● **Exercise details**
Reproduce verbatim the part of the data below that opens with the line containing "Point to the" and closes with the line containing "Mark the vertical". Include both of those lines.

● **Data records**
* Begin *
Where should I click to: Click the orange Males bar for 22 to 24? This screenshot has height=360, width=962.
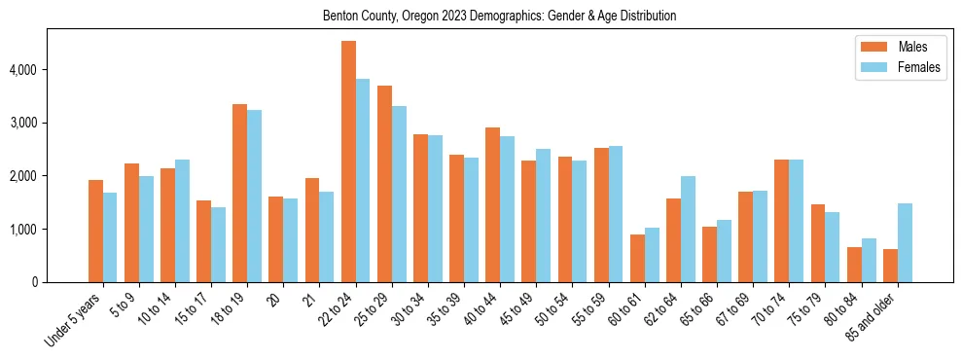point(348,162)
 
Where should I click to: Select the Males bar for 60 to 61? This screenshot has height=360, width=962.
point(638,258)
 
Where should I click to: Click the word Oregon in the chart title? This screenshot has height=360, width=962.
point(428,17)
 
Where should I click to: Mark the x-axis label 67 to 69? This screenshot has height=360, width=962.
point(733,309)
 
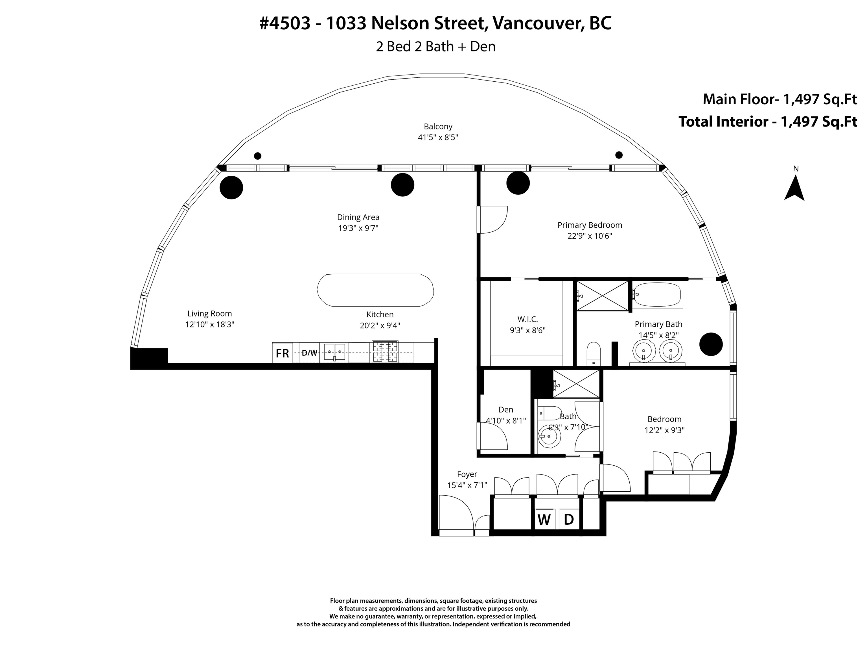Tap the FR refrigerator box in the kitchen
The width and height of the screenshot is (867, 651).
* End *
* Begin *
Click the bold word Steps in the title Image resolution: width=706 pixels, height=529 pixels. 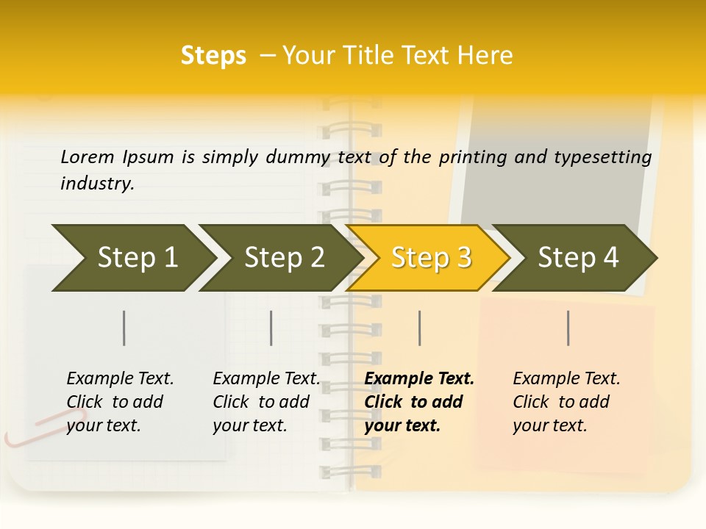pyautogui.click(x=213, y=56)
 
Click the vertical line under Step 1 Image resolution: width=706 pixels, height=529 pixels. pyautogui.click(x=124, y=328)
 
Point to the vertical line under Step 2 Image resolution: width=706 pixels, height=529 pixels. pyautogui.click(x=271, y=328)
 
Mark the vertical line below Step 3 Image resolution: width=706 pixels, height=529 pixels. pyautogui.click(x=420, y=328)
* End *
● **Final result**
Point to the vertical line under Step 2 Image resolution: width=706 pixels, height=529 pixels. pyautogui.click(x=271, y=328)
 
Mark the vertical line below Step 3 Image resolution: width=706 pixels, height=529 pixels. pyautogui.click(x=420, y=328)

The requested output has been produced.